Monica Walters, who served as executive director of the YWCA in Spokane for 13 years, is suing the organization, alleging breach of contract, disability discrimination and privacy invasion.
Walters was “discharged” from the YWCA on Feb. 24. A lawsuit filed Monday by Walters’ attorney, Paul J. Burns, says the board breached Walters’ contract by interfering with her ability to manage day-to-day operations, including making hiring and firing decisions, causing “severe, medically diagnosable stress, mental anguish and emotional distress,” the lawsuit states.
Walters said that the medical condition was a disability and that the YWCA failed to accommodate it. The decision to discharge her “constitutes unlawful disability discrimination,” according to the lawsuit.

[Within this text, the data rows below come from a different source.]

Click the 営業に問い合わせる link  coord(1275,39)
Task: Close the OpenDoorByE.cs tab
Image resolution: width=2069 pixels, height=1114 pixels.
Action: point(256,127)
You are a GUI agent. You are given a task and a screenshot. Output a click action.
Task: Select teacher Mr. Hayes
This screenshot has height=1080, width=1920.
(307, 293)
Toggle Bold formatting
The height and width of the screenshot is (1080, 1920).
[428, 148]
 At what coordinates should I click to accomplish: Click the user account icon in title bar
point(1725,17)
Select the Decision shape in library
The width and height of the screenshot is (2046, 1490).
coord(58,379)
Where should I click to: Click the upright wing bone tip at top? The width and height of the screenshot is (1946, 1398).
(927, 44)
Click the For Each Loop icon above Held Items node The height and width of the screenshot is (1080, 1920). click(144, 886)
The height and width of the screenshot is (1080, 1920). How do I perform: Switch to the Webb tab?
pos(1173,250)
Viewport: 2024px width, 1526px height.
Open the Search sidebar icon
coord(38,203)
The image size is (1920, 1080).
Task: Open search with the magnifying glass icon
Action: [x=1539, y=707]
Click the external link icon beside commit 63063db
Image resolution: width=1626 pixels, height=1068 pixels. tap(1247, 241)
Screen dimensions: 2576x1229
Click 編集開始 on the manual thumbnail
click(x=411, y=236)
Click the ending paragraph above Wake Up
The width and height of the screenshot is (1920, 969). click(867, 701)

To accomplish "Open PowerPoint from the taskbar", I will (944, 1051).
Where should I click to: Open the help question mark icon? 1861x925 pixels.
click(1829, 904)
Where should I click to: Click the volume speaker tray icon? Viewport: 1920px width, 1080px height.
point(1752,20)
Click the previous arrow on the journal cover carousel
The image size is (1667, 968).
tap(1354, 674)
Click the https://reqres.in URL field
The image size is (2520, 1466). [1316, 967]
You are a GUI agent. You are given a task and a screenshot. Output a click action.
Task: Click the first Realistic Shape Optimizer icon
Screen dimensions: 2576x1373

Walters’ invasion of privacy allegation stems from the YWCA’s disclosure to the media that Walters had resigned. Walters is seeking damages for economic loss, mental anguish and emotional distress.
Bunker Hill site to get cleanup funds
The federal stimulus plan could give a $25 million boost to cleanup work at the Bunker Hill Superfund site.
The money will accelerate the removal of metal-contaminated soil from residential yards, lowering the risk of lead exposure for children.
The Bunker Hill site will receive $10 million to $25 million in stimulus money, said Angela Chung, a Superfund team leader at the U.S. Environmental Protection Agency. She expects to learn an exact amount in May.
Idaho’s Silver Valley is polluted with heavy metals from a century of mining activity. Lead dust from the Bunker Hill Smelter settled over the valley, contaminating neighborhoods. Mine tailings were also used as fill in residential areas.
About 1,200 residential yards still need to be cleaned up.
With the stimulus money, the EPA could finish the yard remediation by 2013 – two years earlier than planned. The additional funds could create 70 to 100 seasonal jobs in the Silver Valley as more contractors are hired, Chung said.
E. coli in water system prompts boil advisory
Tests of the municipal water system in Republic have detected E. coli bacteria, prompting a boil advisory for the community’s 1,400 people. The state Department of Health is working with the town to find the source of contamination.
Residents have been asked to use boiled water or buy bottled water for drinking, brushing teeth, dishwashing, preparing food and making ice.